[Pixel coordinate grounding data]
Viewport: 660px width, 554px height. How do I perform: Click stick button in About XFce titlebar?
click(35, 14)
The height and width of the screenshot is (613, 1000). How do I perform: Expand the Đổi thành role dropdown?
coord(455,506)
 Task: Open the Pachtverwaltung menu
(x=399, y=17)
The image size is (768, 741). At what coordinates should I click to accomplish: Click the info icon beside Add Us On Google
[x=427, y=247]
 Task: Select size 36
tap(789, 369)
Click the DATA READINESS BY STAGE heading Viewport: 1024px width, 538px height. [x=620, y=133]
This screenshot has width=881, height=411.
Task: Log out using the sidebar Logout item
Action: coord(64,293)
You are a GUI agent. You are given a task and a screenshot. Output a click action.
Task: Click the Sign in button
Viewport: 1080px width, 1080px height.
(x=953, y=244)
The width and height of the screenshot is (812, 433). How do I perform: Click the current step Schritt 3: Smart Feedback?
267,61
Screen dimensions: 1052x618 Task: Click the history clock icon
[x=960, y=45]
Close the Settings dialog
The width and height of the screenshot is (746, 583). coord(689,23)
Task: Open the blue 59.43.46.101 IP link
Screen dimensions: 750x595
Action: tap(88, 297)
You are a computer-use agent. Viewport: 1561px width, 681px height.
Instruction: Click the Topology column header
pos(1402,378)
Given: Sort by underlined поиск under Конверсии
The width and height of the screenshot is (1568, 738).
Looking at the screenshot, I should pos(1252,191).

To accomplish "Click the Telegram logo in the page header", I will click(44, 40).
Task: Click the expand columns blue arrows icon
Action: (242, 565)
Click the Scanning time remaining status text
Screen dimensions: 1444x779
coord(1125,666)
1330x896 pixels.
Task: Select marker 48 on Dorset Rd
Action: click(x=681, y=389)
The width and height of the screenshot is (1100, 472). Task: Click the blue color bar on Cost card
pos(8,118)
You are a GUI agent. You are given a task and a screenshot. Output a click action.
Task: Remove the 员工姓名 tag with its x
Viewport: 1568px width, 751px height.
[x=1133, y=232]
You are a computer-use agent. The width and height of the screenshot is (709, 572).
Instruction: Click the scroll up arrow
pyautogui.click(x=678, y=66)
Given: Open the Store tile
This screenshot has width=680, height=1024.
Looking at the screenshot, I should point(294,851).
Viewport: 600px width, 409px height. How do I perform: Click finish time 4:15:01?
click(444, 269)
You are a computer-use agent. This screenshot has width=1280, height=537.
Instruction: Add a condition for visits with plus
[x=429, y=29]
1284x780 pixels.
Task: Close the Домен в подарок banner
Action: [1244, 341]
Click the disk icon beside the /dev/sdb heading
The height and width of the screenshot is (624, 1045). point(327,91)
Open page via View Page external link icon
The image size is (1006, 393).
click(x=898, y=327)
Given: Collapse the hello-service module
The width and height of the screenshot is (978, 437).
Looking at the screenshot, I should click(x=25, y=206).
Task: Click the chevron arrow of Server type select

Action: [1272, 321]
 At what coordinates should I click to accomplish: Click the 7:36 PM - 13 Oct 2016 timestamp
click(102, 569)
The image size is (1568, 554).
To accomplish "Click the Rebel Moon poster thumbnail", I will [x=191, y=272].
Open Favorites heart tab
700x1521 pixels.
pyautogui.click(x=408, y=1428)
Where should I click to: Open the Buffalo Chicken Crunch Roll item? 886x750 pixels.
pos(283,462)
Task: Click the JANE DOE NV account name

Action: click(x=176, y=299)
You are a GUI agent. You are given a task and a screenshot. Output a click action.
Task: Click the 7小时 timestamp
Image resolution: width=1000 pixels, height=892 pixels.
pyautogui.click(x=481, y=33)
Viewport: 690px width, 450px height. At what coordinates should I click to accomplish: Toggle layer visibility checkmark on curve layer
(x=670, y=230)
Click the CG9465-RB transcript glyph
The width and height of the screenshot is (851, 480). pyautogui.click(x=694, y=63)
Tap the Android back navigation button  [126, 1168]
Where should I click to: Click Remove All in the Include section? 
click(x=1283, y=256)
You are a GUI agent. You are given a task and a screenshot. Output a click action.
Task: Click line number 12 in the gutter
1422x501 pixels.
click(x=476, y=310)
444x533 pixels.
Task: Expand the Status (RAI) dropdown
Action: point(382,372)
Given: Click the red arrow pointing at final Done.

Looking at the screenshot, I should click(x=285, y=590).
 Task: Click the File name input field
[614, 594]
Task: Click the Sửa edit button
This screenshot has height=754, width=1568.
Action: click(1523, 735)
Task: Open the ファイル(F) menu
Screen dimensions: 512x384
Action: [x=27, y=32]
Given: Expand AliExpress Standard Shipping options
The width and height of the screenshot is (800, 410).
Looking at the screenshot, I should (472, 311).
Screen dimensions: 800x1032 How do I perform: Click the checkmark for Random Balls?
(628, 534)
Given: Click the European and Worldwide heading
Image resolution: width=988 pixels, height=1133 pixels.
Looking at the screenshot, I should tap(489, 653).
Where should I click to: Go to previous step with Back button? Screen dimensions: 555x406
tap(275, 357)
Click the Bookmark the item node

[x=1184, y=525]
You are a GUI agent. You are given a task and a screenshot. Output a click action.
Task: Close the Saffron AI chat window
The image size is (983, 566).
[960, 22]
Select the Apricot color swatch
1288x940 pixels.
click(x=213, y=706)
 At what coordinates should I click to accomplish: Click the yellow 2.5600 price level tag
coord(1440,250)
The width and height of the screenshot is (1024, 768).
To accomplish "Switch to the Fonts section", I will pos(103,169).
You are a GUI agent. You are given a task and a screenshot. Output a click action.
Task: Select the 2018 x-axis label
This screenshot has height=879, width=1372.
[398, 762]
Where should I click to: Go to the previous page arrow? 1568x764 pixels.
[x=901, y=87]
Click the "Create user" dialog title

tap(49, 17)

EXERCISE DESCRIPTION » The job here is to find each line above with the word "computer" and copy it.

RESPONSE TO THE EXERCISE »
You are a computer-use agent. Viewport: 1561px width, 681px height.
You are a computer-use agent. The width and height of the screenshot is (709, 572).
You are a computer-use agent. This screenshot has width=1280, height=537.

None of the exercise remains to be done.